■ Your objective:
Below are some records. Write out the lines from the one containing "Viewport: 875px width, 523px" to the last line, word for word, leaving out pictures.

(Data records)
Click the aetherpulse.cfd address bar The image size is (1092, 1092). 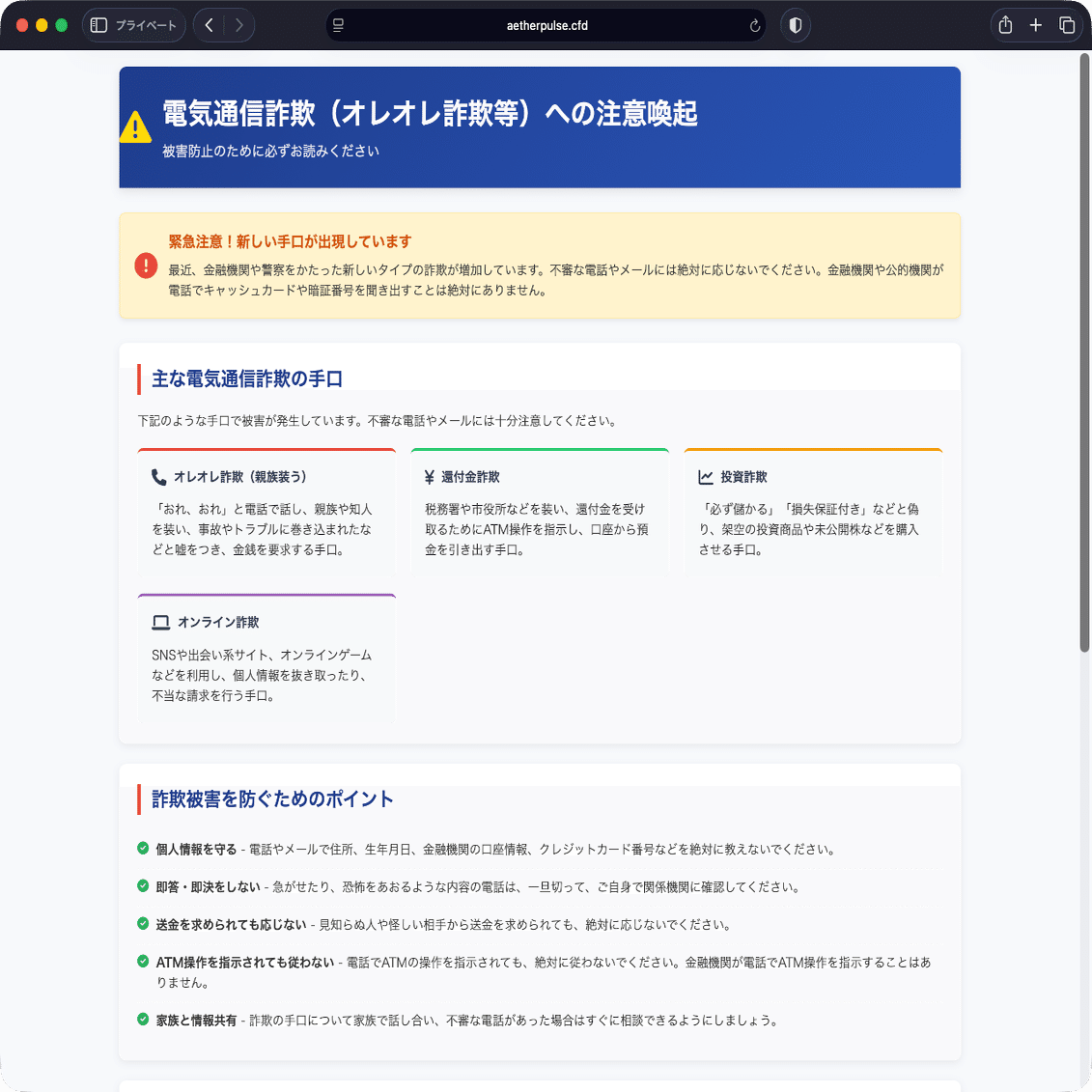tap(546, 25)
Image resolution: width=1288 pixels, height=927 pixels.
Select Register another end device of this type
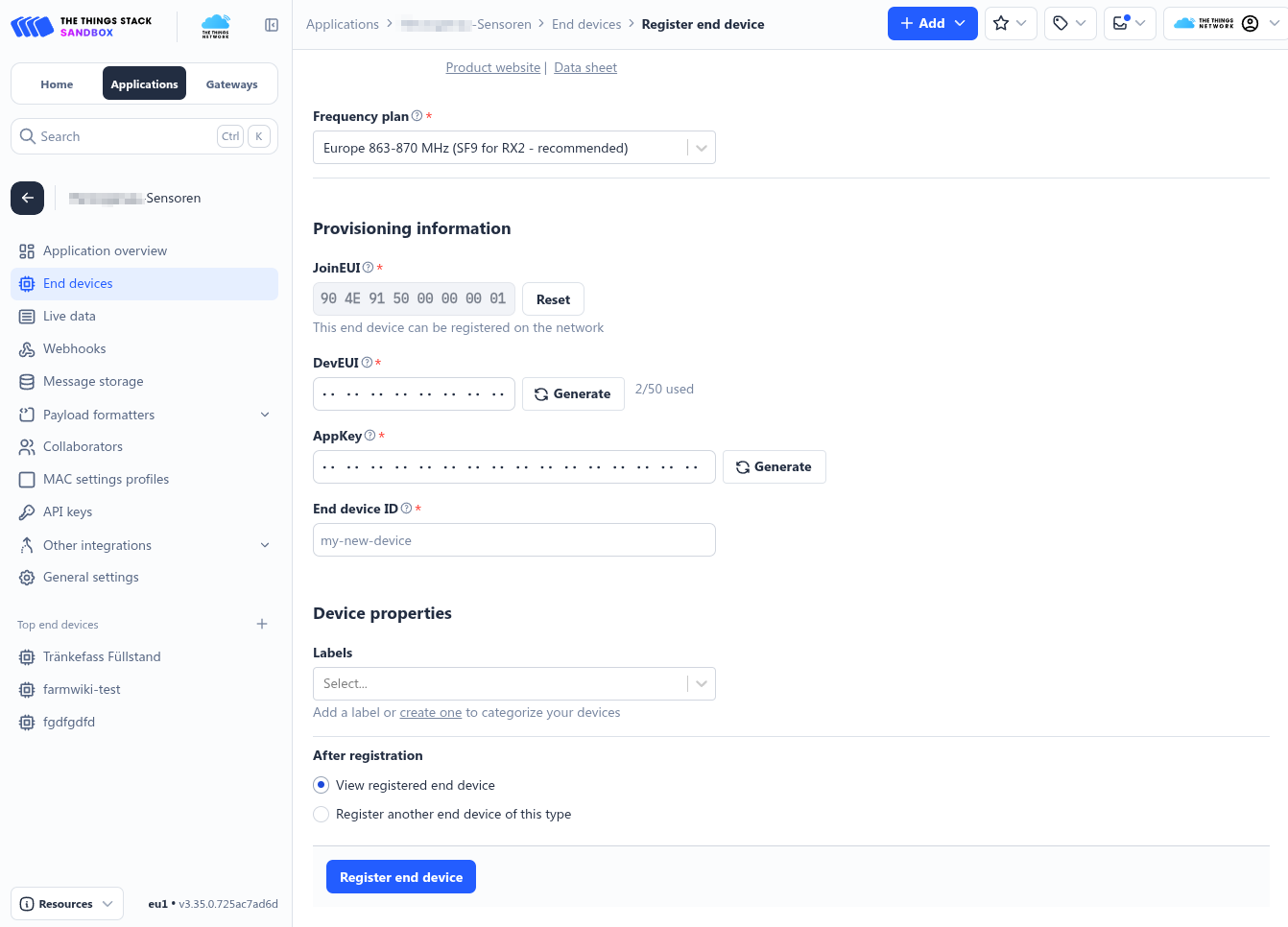pos(322,814)

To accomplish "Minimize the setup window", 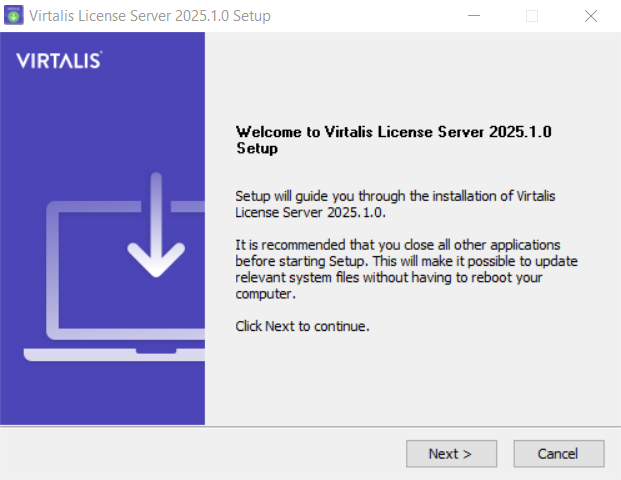I will [474, 16].
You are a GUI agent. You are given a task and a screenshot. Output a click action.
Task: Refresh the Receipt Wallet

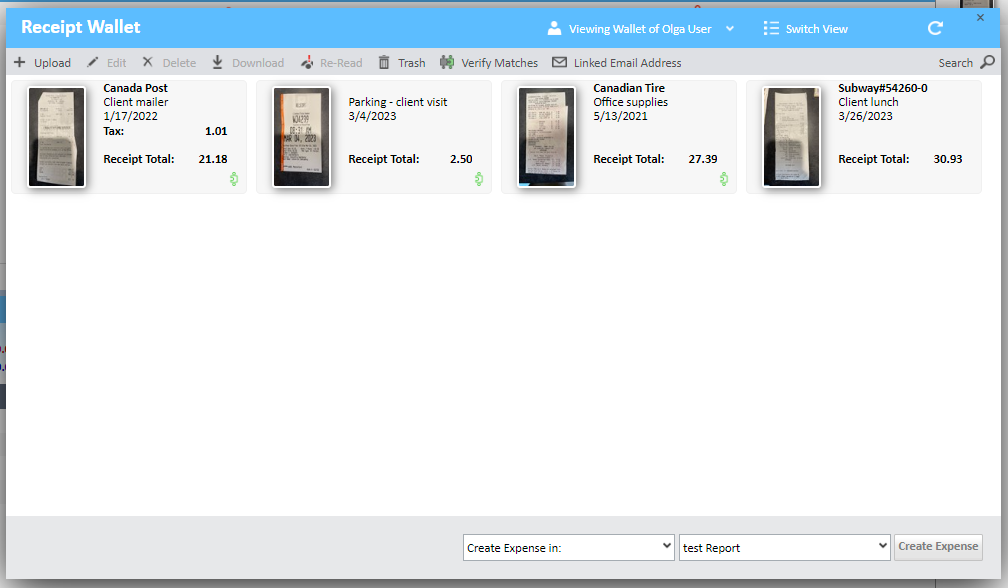pos(935,29)
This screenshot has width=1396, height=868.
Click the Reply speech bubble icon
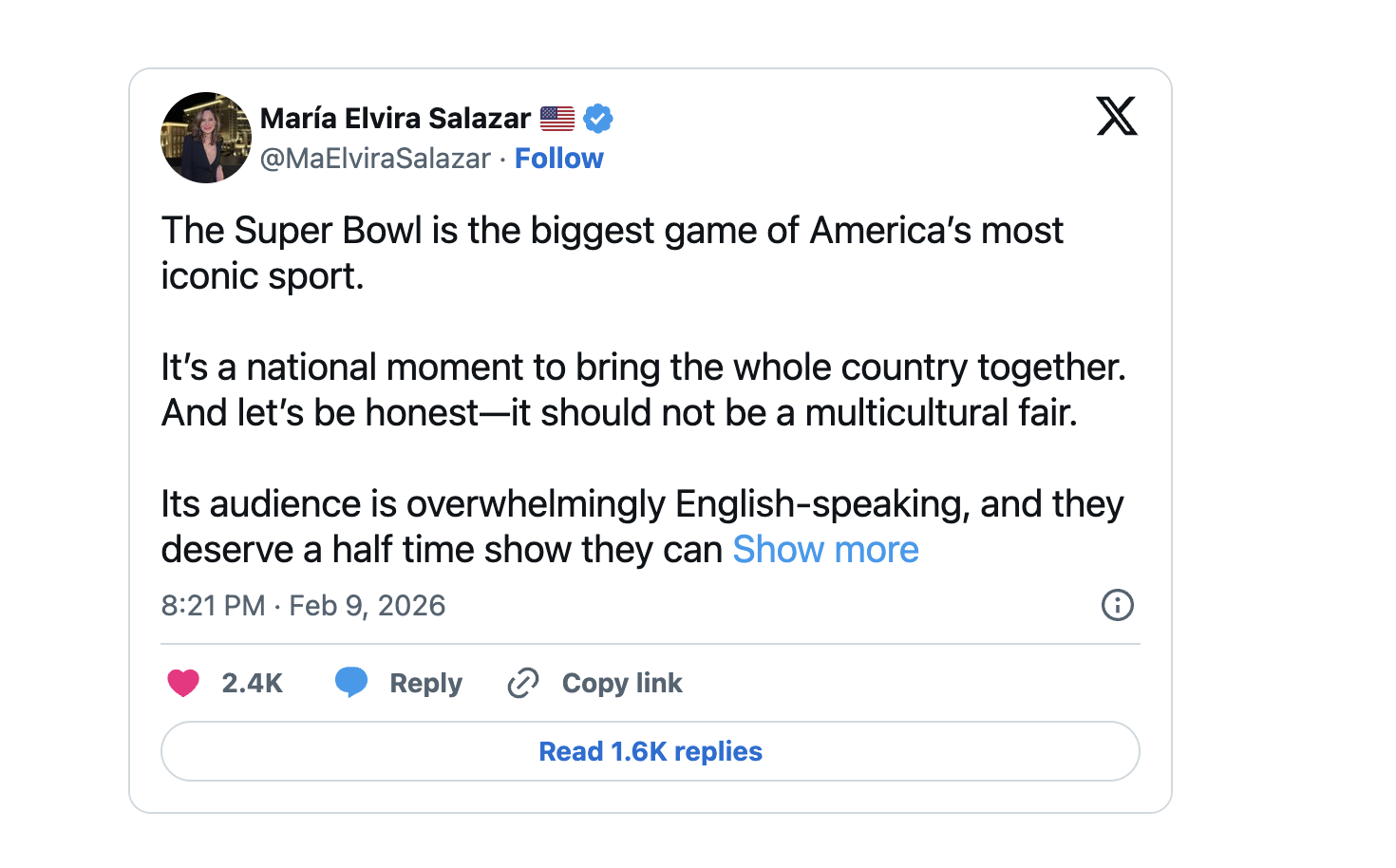point(351,683)
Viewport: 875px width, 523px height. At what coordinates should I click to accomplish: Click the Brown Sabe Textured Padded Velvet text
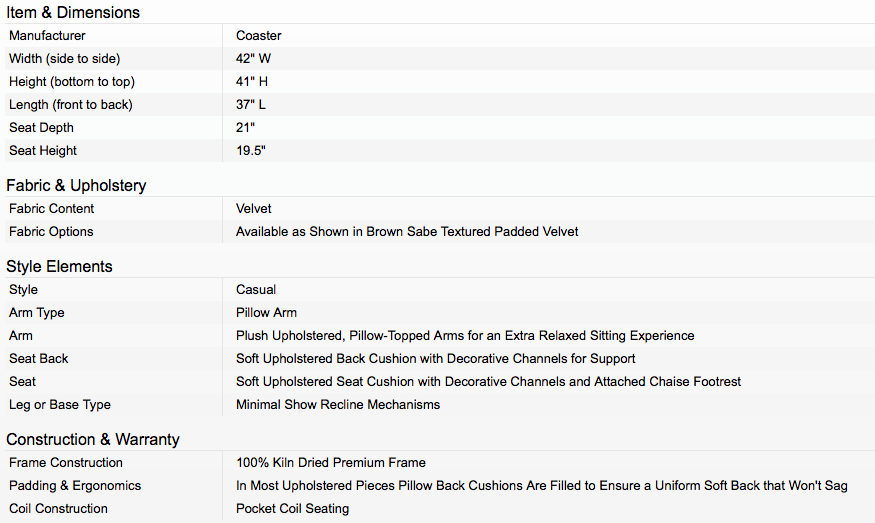[472, 232]
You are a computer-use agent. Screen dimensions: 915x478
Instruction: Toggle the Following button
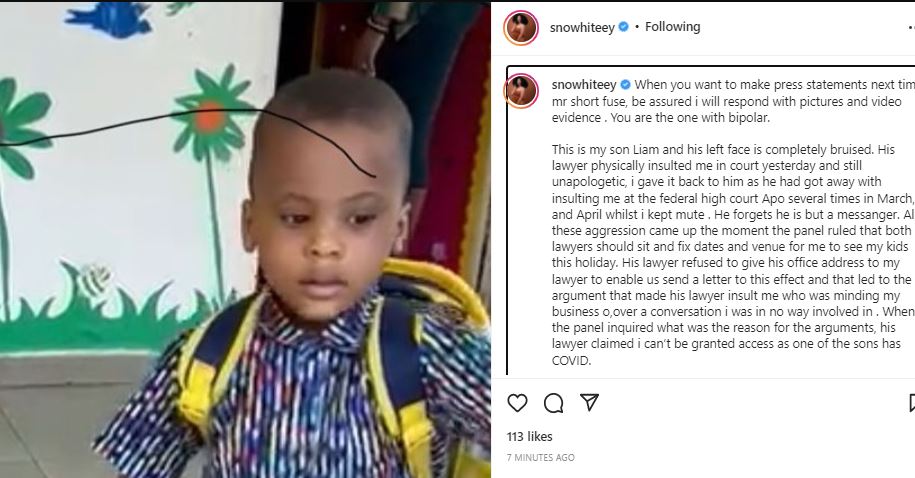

■ Answer for this exercise:
Viewport: 875px width, 523px height. At what coordinates should I click to accomplish: Click the Brown Sabe Textured Padded Velvet text
[472, 232]
You are a computer-use agent. Screen dimensions: 915x478
Instruction: Toggle the Following button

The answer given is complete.